Thomas Perle wurde 1987 in Rumänien geboren. 1991 emigrierte er
mit seiner Familie nach Deutschland, wo er dreisprachig aufwuchs und
2007 maturierte, bevor er anschließend für eine Spielzeit als Volontär
im Bereich Regie und Dramaturgie am Staatstheater Nürnberg tätig
war. Seit 2008 lebt er in Wien und war als Dramaturgiehospitant
am Volkstheater und als Regieassistent am Schauspielhaus engagiert.
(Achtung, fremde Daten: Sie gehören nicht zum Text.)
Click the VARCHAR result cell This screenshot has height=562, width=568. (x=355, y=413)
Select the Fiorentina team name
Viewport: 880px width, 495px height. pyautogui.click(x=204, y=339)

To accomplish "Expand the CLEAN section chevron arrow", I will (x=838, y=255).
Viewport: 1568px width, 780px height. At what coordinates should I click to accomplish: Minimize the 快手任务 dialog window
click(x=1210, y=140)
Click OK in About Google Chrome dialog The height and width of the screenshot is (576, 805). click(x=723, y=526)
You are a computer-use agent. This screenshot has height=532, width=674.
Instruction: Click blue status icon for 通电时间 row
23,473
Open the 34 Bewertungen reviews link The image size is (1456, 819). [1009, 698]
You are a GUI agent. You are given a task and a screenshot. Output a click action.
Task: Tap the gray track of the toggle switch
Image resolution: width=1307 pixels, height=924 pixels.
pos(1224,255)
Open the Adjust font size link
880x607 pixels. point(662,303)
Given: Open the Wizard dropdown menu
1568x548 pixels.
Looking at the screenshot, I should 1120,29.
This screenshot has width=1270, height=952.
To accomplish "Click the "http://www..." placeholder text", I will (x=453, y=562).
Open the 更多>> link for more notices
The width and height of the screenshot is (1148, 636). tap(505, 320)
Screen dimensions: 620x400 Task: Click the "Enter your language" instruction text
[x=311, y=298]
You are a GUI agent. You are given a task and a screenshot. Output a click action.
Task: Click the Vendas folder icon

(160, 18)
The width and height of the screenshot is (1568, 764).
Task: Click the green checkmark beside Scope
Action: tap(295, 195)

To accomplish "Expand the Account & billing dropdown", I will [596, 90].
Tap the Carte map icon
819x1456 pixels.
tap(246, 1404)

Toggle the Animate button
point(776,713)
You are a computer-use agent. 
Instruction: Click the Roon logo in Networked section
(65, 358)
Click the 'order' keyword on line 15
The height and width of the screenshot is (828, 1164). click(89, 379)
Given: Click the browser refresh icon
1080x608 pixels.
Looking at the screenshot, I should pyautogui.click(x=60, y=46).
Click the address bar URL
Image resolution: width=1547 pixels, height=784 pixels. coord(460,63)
Er studierte Theater-, Film- und Medienwissenschaften und schloss
2015 mit Diplom ab. 2013 erhielt er für seinen Kurzprosatext „wir
gingen weil alle gingen“ den exil-Literaturpreis und war 2014 im
Rahmen der Nachwuchsautorenförderung des ORF III-Buchmagazins
erLesen als Writer in Residence im LOISIUM winee&spa. Seit Februar
2015 ist er Mitglied des Autorentheaterlabors Wiener Wortstätten
und erhielt das Startstipendium für Literatur 2015 des österreichi¬
schen Bundeskanzleramts. Im Oktober 2015 wurde sein Kurzdrama
„europas töchter“ unter seiner Regie bei Mimamusch — Festival für
Kurztheater uraufgeführt. Im Herbst 2016 erscheint sein Debütroman
„wir gingen weil alle gingen“ im Verlag edition exil.